§ **Work to complete**
Could you rewrite the entries from the line with "You are a GUI" through the end of the entries, replacing "Search traffic" with "Referral traffic" and leaving everything else unchanged? Give only those lines and leave out the pictures.

§ **Dataset records**
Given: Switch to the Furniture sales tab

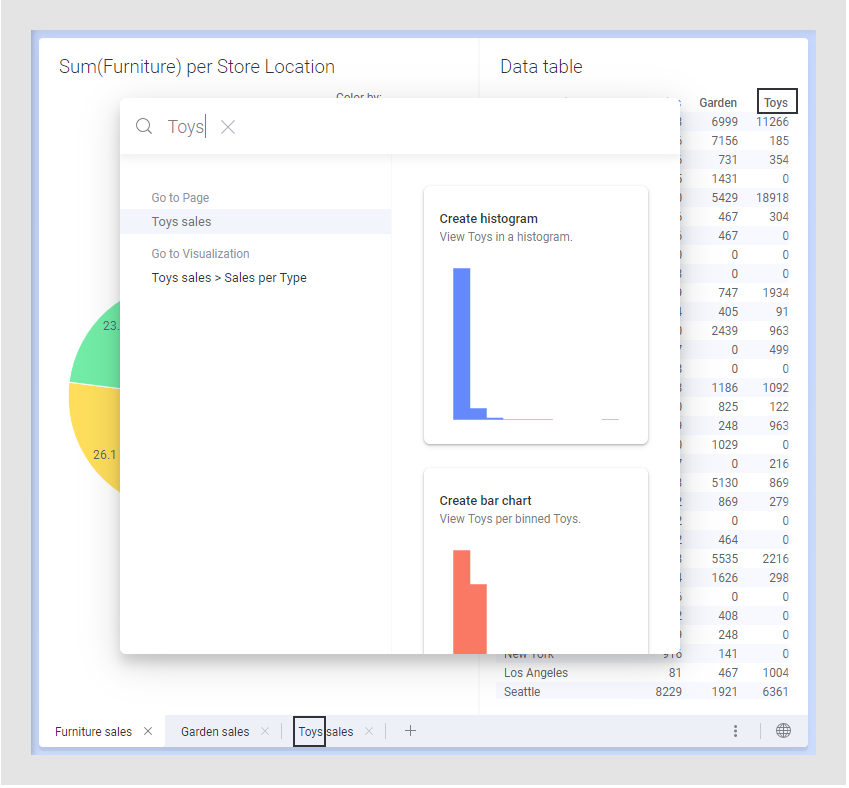Looking at the screenshot, I should pyautogui.click(x=93, y=731).
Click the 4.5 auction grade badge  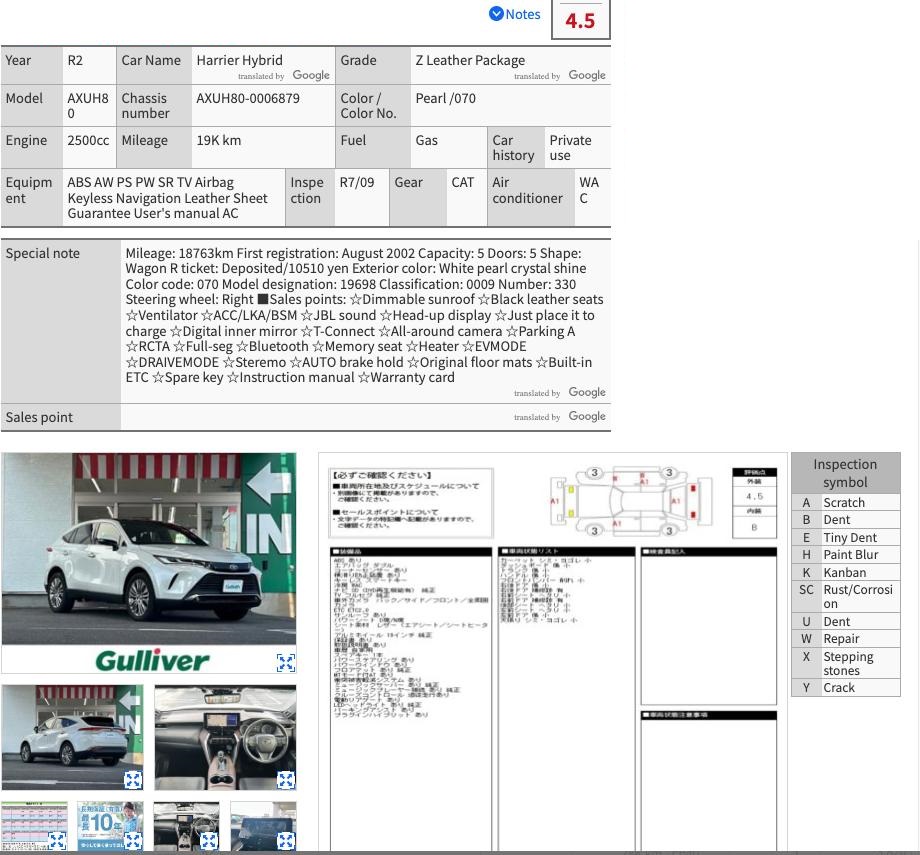click(x=580, y=20)
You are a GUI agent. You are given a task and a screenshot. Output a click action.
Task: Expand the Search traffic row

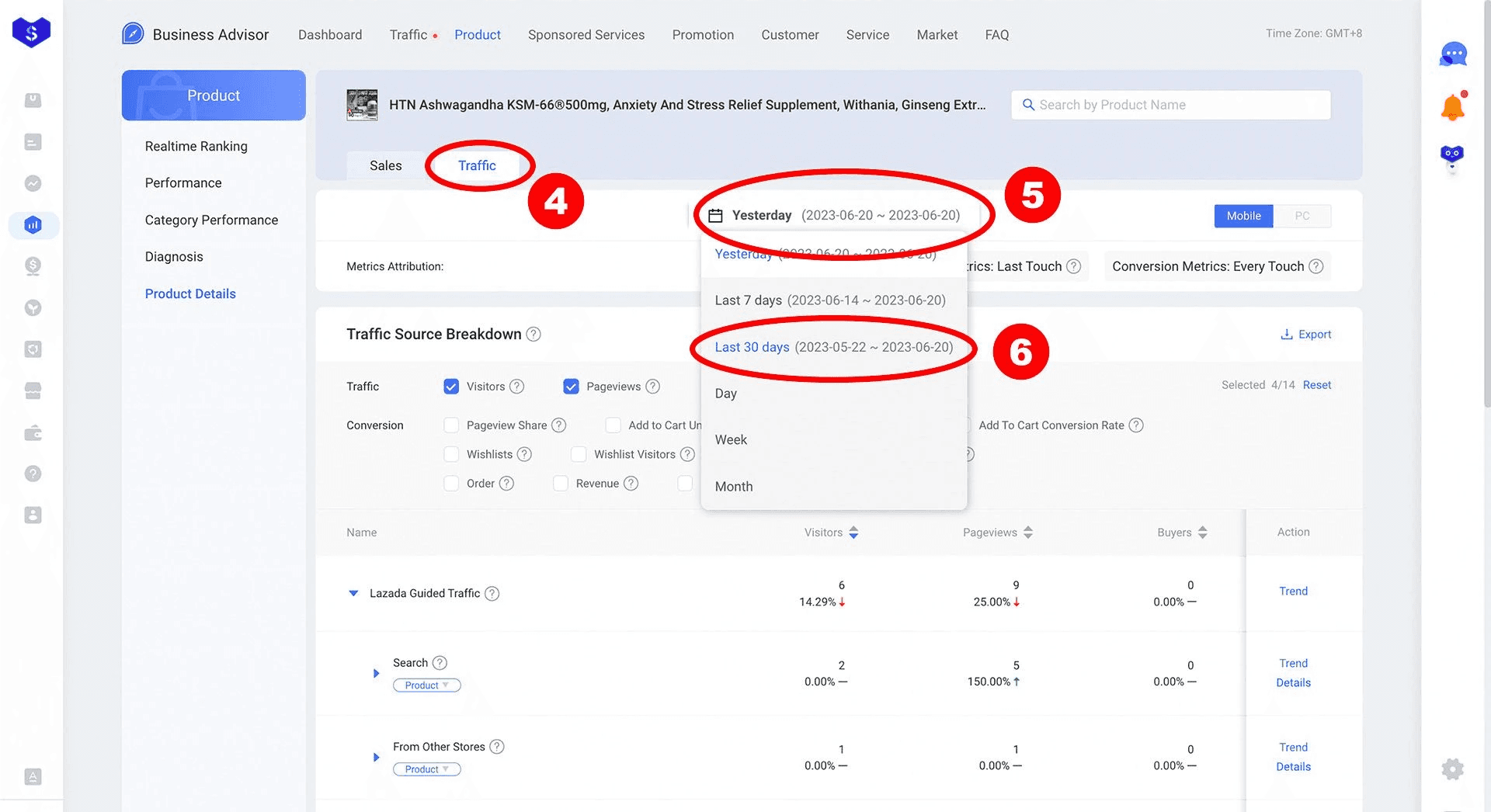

§ **Exercise output**
You are a GUI agent. You are given a task and a screenshot. Output a click action.
Task: Expand the Referral traffic row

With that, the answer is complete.